The autotest script relies on a directory named TestFiles located in the project root. This directory should contain:

  • Test Asset .zip files: The actual asset archives used as input for tests (e.g., default_test_asset.zip, MySpecificAsset.zip).
  • Expected Rules .json files: JSON files defining the expected rule structure for a given asset and preset combination (e.g., default_test_asset_rules.json, MySpecificAsset_rules.json). The structure of this file is detailed in the main autotest plan (AUTOTEST_GUI_PLAN.md).
  • TestOutputs/ subdirectory: This is the default parent directory where the autotest script will create specific output folders for each test run (e.g., TestFiles/TestOutputs/DefaultTestOutput/).

Test Workflow

When executed, autotest.py performs the following steps:

  1. Initialization: Parses command-line arguments and initializes the main application components headlessly.
  2. Load Expected Rules: Loads the expected_rules.json file.
  3. Load Asset: Loads the specified .zip file into the application.
  4. Select Preset: Selects the specified preset. This triggers the internal rule prediction process.
  5. Await Prediction: Waits for the rule prediction to complete.
  6. Compare Rules: Retrieves the predicted rules from the application and compares them against the loaded expected rules. If there's a mismatch, the test typically fails at this point.
  7. Start Processing: If the rules match, it initiates the asset processing pipeline, directing output to the specified output directory.
  8. Await Processing: Waits for all backend processing tasks to complete.
  9. Check Output: Verifies the existence of the output directory and lists its contents. Basic checks ensure some output was generated.
  10. Analyze Logs: Retrieves logs from the application. If a search term was provided, it filters and displays relevant log portions.

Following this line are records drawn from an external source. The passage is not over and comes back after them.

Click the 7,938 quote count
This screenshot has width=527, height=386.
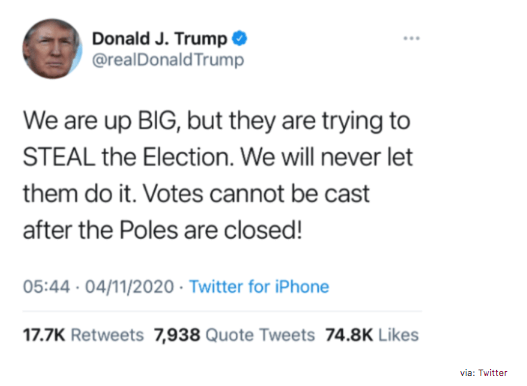(177, 335)
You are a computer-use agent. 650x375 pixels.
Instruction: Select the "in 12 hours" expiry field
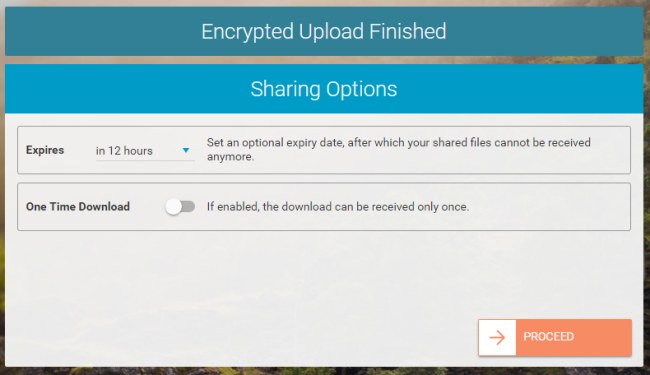[145, 151]
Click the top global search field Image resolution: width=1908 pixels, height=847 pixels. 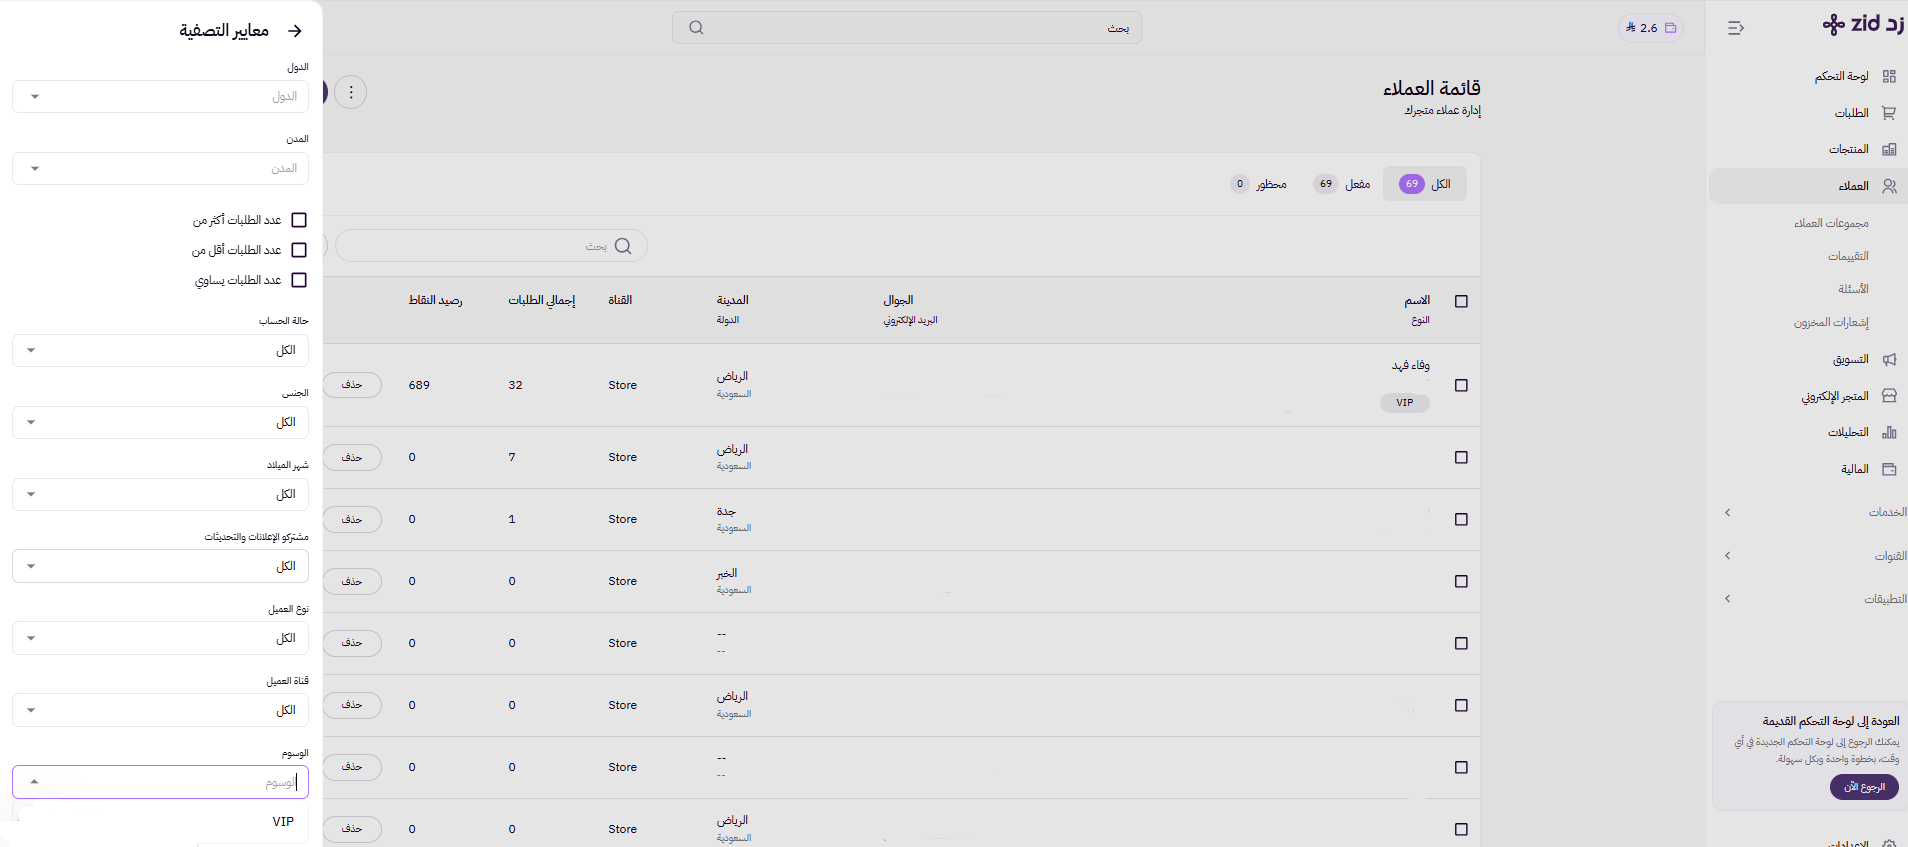coord(906,28)
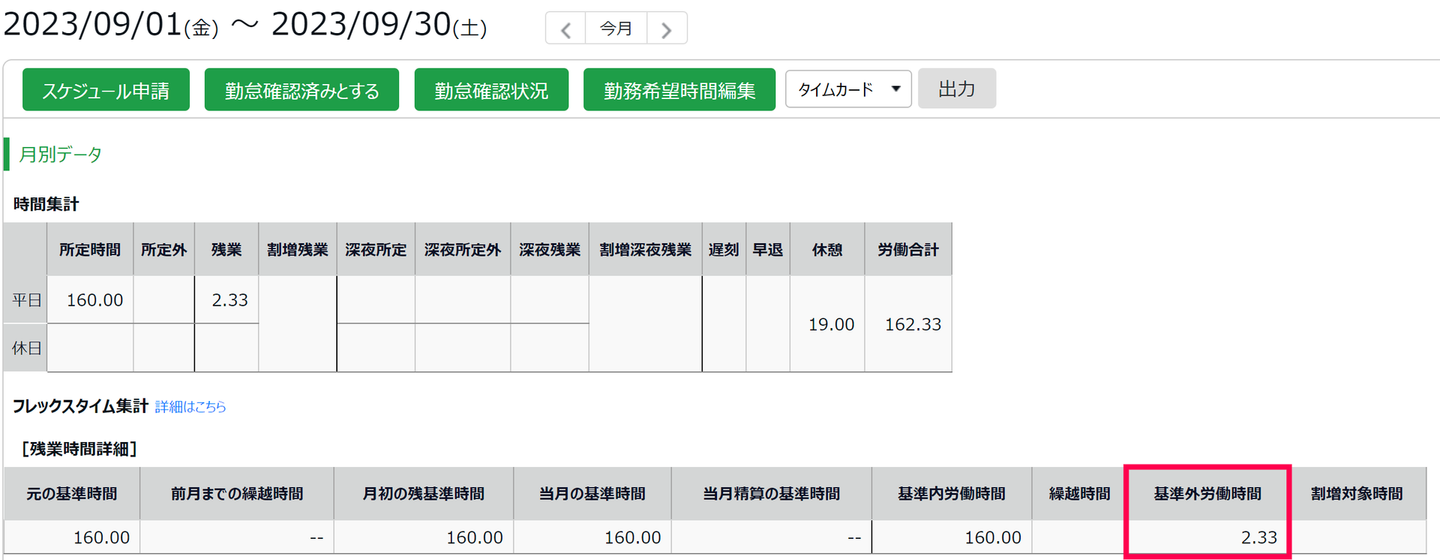The image size is (1440, 560).
Task: Open 勤怠確認状況
Action: coord(491,90)
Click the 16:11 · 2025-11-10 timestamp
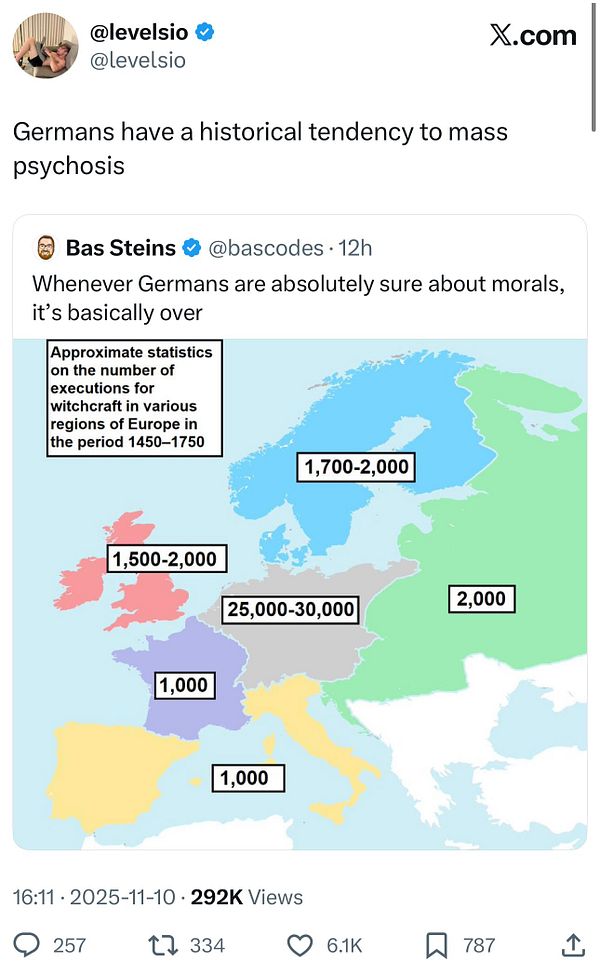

It also checks for Python tracebacks, which usually indicate a failure.
  11. Report Result: Prints a summary of the test outcome (success or failure) and exits with an appropriate status code (0 for success, 1 for failure).

Interpreting Results

  • Console Output: The script will log its progress and the results of each step to the console.
  • Log Analysis: Pay attention to the log output, especially if a --search term was used or if any tracebacks are reported.
  • Exit Code:
    • 0: Test completed successfully.
    • 1: Test failed at some point (e.g., rule mismatch, processing error, traceback found).
  • Output Directory: Inspect the contents of the specified output directory to manually verify the processed assets if needed.

This automated test helps ensure the stability of the core processing logic when driven by GUI-equivalent actions.

Note: Under some conditions, the autotest will exit with errorcode "3221226505". This has no consequence and can therefor be ignore.